- _Source material_:
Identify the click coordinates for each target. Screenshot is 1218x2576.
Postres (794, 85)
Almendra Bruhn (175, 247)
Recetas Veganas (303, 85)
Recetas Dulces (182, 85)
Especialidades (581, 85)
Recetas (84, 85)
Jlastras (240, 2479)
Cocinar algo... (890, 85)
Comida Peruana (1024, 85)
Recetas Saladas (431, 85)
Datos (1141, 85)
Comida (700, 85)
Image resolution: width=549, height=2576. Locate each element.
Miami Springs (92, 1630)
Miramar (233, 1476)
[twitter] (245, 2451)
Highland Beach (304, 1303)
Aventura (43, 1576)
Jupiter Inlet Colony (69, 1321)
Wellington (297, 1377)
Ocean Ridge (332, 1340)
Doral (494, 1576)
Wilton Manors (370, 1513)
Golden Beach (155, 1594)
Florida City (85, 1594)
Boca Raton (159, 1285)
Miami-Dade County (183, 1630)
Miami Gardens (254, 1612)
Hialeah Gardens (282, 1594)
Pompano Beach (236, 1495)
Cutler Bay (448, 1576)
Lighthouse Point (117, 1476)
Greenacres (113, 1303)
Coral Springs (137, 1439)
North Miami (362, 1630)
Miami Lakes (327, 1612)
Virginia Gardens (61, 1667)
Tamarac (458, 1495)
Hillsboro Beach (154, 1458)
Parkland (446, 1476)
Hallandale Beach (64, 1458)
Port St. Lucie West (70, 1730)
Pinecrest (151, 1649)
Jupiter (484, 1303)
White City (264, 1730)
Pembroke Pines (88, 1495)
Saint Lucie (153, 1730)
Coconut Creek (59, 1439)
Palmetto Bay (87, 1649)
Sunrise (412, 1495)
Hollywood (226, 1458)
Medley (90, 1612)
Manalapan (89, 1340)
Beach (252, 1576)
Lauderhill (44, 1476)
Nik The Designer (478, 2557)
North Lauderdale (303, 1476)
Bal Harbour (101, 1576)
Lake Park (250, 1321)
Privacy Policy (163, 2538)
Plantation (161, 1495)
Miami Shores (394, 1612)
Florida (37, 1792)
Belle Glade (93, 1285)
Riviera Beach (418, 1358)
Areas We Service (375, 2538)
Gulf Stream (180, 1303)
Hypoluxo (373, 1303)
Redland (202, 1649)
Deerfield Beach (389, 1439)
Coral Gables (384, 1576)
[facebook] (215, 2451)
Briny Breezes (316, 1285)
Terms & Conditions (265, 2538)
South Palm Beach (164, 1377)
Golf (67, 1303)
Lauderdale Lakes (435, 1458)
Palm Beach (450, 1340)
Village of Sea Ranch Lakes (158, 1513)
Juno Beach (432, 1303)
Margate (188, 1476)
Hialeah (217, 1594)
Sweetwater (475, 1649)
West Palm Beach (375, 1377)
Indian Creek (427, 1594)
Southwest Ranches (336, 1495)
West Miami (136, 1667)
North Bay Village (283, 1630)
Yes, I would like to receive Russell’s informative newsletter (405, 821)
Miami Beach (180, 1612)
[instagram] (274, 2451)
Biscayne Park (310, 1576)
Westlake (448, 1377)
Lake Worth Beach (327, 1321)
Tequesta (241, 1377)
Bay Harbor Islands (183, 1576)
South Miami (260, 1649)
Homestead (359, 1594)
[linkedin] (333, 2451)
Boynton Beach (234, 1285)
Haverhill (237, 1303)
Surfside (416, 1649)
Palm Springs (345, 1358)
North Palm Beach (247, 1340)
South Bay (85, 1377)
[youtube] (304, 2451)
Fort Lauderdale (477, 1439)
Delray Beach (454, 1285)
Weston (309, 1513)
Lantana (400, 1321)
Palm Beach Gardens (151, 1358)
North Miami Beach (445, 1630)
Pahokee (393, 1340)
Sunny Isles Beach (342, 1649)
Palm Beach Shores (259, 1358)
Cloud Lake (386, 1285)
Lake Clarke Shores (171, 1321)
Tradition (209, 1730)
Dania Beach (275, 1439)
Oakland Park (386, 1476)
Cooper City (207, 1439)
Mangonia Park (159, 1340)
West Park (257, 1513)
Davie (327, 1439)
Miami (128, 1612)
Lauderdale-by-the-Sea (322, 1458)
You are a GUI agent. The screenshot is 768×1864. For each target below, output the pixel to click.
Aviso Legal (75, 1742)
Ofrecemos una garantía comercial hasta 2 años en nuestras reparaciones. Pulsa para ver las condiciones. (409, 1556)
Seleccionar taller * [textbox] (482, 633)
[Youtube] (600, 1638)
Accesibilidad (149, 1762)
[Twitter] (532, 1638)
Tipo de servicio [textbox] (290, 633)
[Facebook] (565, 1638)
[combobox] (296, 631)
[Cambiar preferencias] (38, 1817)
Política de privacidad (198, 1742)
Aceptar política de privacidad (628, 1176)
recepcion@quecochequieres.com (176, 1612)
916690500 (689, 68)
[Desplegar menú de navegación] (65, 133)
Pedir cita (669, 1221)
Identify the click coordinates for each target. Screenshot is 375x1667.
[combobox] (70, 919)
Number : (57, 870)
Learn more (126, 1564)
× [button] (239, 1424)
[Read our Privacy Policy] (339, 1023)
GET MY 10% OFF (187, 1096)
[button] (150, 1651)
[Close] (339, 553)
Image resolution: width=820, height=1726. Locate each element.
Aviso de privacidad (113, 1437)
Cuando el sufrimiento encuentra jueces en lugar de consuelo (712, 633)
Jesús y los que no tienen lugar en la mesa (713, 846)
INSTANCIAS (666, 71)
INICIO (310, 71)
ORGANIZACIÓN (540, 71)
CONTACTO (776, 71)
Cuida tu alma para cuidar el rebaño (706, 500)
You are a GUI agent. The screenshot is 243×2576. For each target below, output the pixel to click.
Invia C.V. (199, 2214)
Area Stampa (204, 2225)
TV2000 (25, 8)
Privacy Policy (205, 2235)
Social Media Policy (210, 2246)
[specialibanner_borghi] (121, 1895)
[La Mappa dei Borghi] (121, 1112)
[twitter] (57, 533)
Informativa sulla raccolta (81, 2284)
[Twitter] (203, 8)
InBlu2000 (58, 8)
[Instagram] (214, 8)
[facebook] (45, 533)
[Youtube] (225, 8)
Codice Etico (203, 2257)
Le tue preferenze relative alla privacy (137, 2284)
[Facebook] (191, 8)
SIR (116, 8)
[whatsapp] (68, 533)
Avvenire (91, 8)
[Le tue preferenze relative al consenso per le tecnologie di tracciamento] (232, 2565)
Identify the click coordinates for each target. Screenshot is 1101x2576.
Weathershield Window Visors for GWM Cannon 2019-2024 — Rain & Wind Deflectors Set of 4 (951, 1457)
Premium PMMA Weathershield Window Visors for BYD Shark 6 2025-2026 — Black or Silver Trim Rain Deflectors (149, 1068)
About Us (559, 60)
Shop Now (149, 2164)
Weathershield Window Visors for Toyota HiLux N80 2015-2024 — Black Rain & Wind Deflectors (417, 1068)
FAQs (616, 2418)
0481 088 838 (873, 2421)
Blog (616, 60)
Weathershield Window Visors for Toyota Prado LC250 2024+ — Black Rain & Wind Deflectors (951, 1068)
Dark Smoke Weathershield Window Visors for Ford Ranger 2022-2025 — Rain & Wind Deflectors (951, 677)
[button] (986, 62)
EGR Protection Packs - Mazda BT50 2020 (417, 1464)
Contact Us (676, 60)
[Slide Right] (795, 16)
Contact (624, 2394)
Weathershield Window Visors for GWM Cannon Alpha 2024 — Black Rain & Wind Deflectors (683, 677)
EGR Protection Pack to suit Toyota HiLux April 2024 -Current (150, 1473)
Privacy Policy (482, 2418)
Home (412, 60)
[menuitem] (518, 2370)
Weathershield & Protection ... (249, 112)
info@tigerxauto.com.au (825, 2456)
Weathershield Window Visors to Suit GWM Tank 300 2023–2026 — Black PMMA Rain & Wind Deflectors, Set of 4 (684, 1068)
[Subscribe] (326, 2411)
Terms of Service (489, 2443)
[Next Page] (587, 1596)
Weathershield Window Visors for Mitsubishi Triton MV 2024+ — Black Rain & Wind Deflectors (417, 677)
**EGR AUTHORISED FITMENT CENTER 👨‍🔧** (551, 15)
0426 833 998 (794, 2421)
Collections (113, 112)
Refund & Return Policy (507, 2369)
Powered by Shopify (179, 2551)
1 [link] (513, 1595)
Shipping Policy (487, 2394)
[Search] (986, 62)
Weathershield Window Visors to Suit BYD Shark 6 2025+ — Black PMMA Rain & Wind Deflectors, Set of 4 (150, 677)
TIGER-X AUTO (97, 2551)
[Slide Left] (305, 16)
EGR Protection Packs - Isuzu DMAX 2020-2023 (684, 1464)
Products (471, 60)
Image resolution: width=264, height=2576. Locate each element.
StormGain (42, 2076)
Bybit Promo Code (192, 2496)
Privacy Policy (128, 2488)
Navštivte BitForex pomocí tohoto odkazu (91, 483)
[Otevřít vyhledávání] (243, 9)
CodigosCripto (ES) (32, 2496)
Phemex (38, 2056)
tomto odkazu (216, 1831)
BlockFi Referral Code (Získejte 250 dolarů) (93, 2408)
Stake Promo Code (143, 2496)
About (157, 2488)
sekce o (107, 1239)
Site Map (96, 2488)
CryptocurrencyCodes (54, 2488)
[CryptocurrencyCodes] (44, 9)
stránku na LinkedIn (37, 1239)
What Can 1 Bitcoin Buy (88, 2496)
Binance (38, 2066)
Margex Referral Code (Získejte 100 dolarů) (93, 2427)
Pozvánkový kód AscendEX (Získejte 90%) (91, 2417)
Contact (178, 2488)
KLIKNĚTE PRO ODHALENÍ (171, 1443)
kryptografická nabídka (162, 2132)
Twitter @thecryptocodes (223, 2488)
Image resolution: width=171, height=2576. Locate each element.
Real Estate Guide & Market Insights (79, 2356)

- _Assignment_: Look through the entries and copy every line in which the string "Shores" appears.

- _Written reply_:
Miami Shores (394, 1612)
Palm Beach Shores (259, 1358)
Lake Clarke Shores (171, 1321)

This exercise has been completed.